Die Zusatzqualifikation „Programmierung“ wurde 2018 eingeführt. (Bildquelle: Andrey Suslov/iStock/Getty Images Plus)

Rechtliche Vorgaben zur Zusatzqualifizierung „Programmierung“

Software ersetzt bzw. ergänzt im Zuge der Digitalisierung immer mehr die Hardware. Nahezu jede Maschine verfügt mittlerweile über entsprechende Applikationen. Die Funktionen aller neueren technischen Geräte werden inzwischen in weiten Teilen programmiert. Dementsprechend wandeln sich die Arbeitsanforderungen in den industriellen Elektroberufen. Elektroniker und Mechatroniker müssen inzwischen in der Lage sein, Änderungen und Erweiterungen an bestehenden Steuerprogrammen vorzunehmen, Softwarebausteine zu parametrieren und zu konfigurieren, Geräte miteinander zu vernetzen und deren Programme aufeinander abzustimmen. Und das betrifft nicht nur speicherprogrammierbare Steuerungen (SPS), sondern umfasst sehr unterschiedliche Programmiersprachen und erweitert sich auf die Vernetzung der einzelnen Controller. Aus diesen Gründen nimmt die Bedeutung der Kompetenz „Programmierung“ auch für Facharbeiter der industriellen Elektroberufe zu. Die durch den Gesetzgeber vorgesehene Zusatzqualifizierung berücksichtigt das, fördert die Entwicklung von Basiskenntnissen in der Programmierung mittels Hochsprachen und bestätigt das erworbene Können durch eine integrierte Prüfung.
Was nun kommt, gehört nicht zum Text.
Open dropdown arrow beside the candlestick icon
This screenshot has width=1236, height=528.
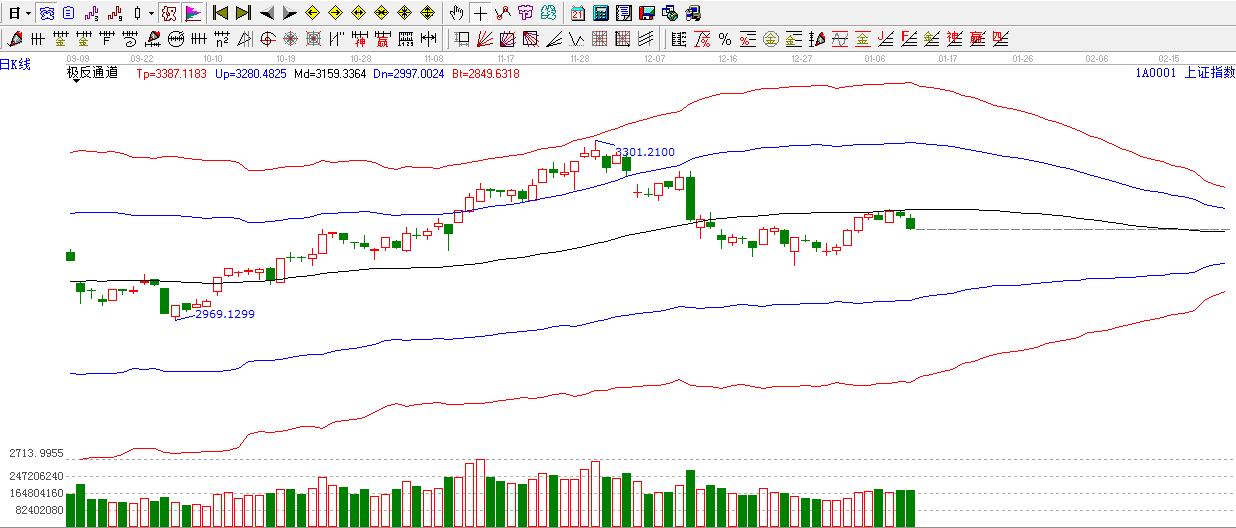click(x=151, y=13)
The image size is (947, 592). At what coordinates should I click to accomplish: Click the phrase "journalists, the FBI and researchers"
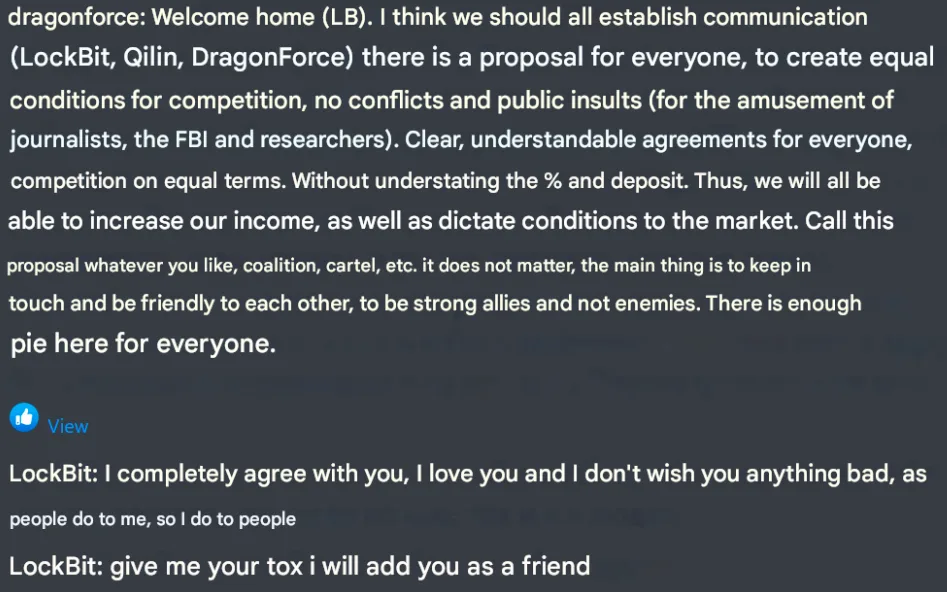(198, 140)
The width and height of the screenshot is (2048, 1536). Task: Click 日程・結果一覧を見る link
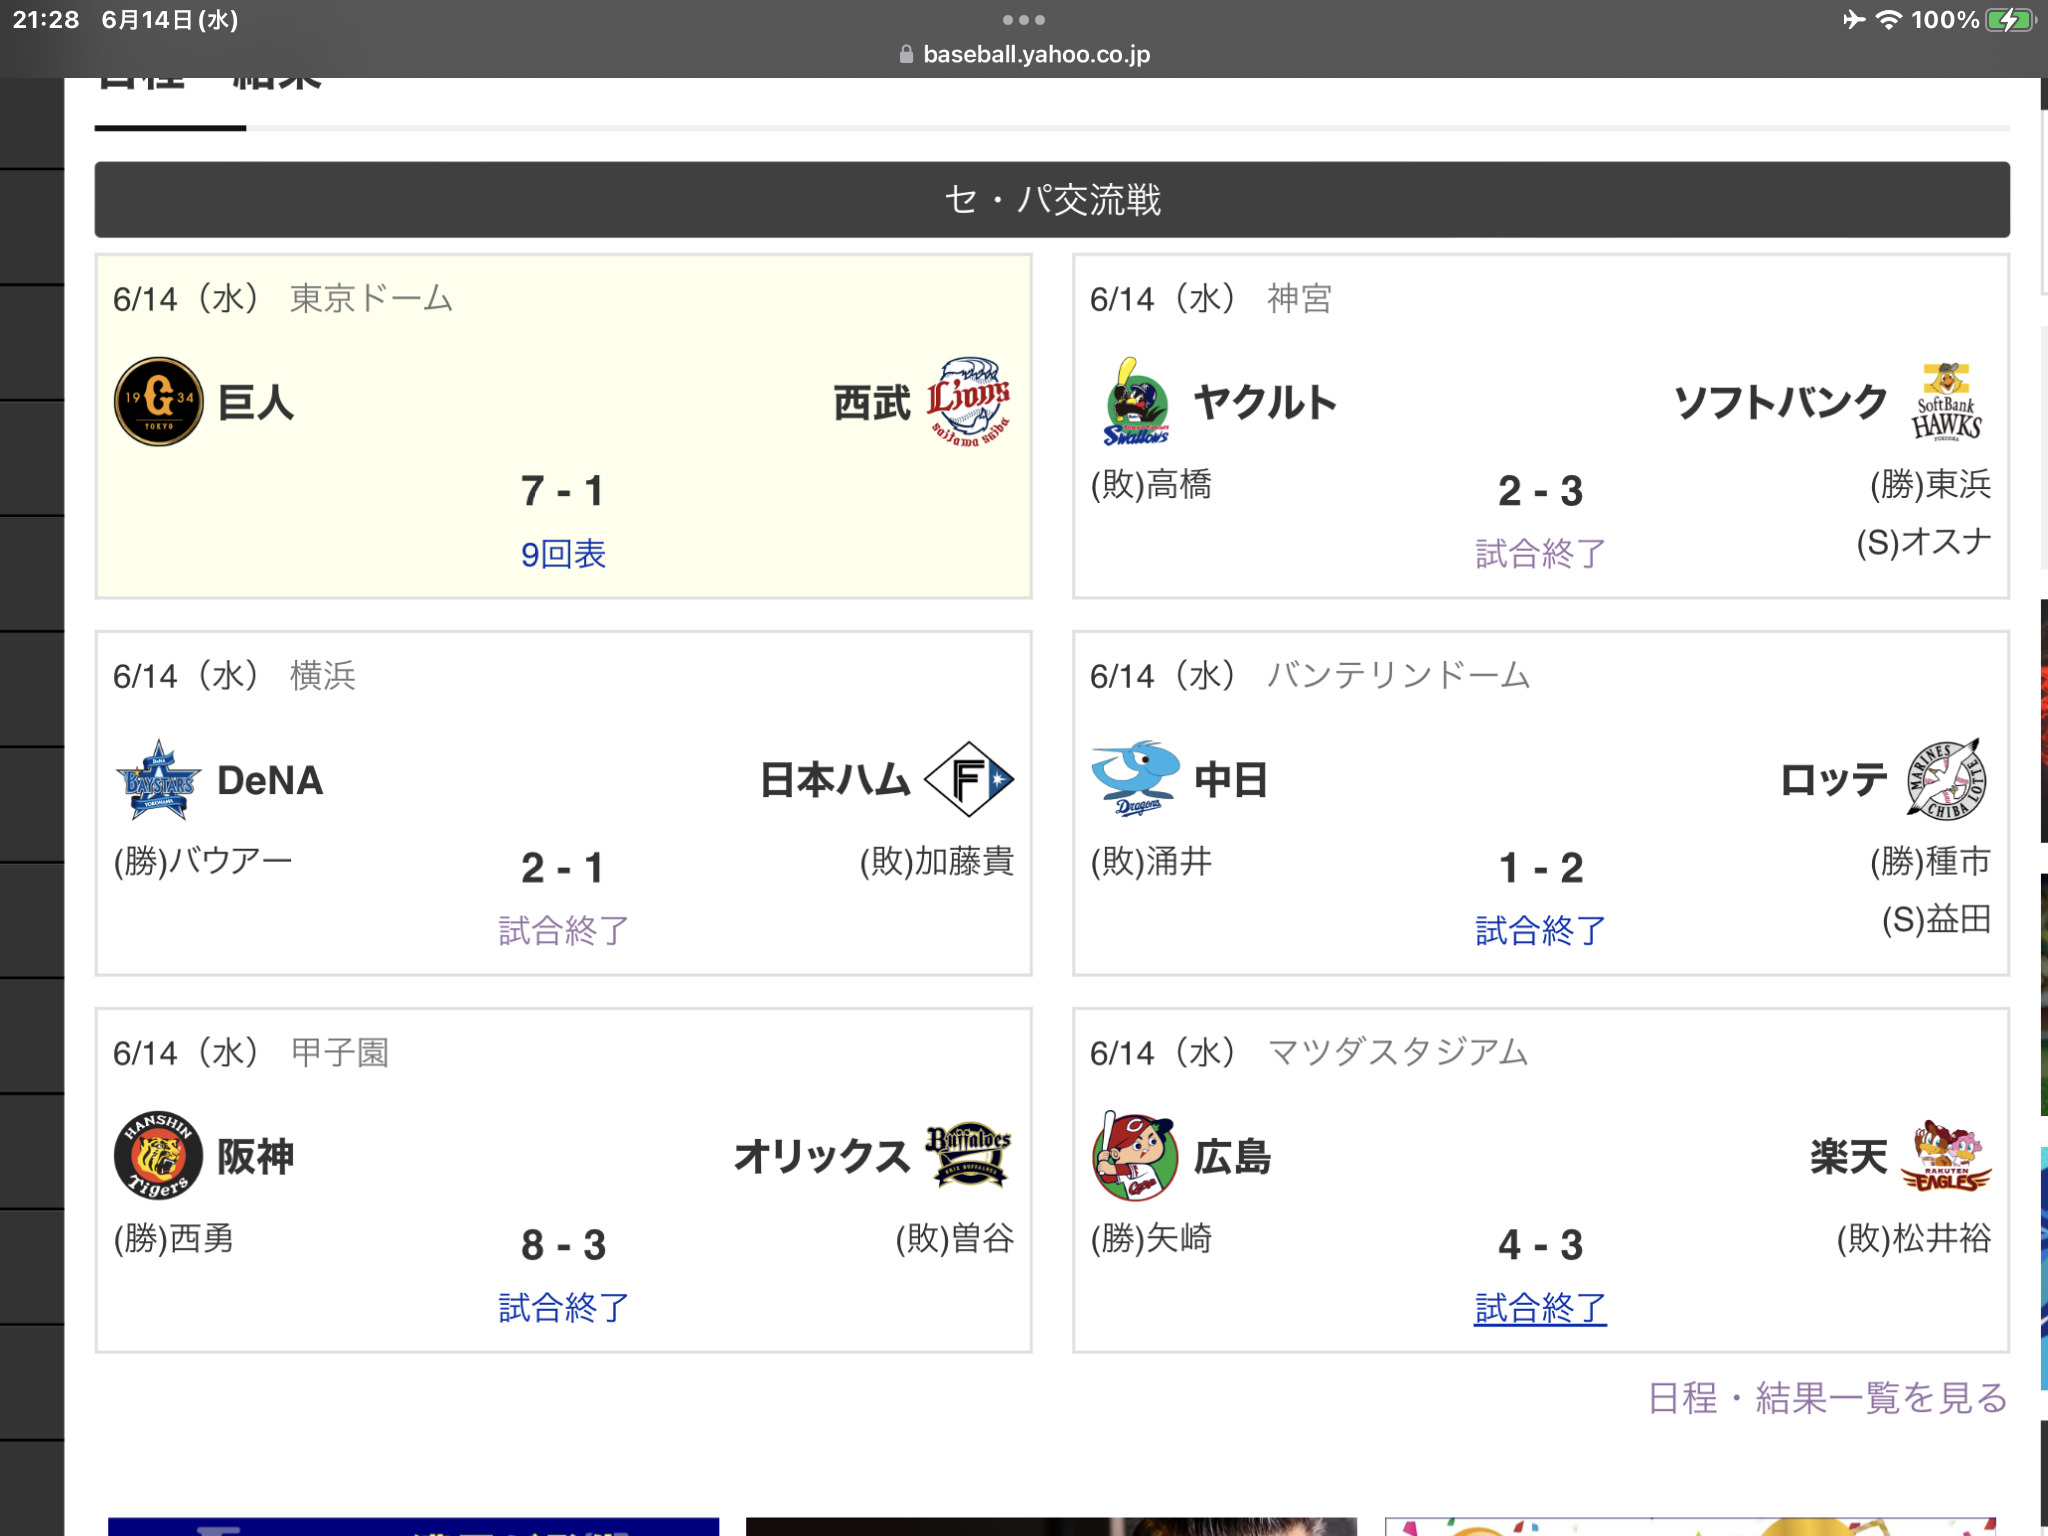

Dafür gliedert sich die Vermittlung der Zusatzqualifikation „Programmierung“ in drei Phasen:1

  1. Analysieren von technischen Aufträgen und Entwickeln von Lösungen
    • Kundenanforderungen hinsichtlich der geforderten Funktionen analysieren
    • Prozesse, Schnittstellen und Umgebungsbedingungen sowie Ausgangszustand der Systeme analysieren, Anforderungen an Softwaremodule feststellen und dokumentieren
    • Änderungen der Systeme und Softwarelösungen unter Anwendung von Designmethoden planen und abstimmen
  1. Anpassen von Softwaremodulen
    • Softwaremodule anpassen und dokumentieren
    • angepasste Softwaremodule in Systeme integrieren
  1. Testen von Softwaremodulen im System
    • Testplan entsprechend dem betrieblichen Test und Freigabeverfahren entwerfen, insbesondere Abläufe sowie Norm- und Grenzwerte von Betriebsparametern festlegen, und Testdaten generieren
    • technische Umgebungsbedingungen simulieren
    • Softwaremodule testen
    • Systemtests durchführen und Komponenten im System mit den Betriebsparametern unter Umgebungsbedingungen testen
    • Störungen analysieren und systematische Fehlersuche in Systemen durchführen
    • Systemkonfiguration, Qualitätskontrollen und Testläufe dokumentieren.
    • Änderungsdokumentation erstellen

Die für die Zusatzqualifikation vorgesehene Zeit beträgt acht Wochen. Sie wird ausschließlich im Ausbildungsbetrieb vermittelt, kann aber nach regionaler Absprache durch die Berufsschulen unterstützt werden.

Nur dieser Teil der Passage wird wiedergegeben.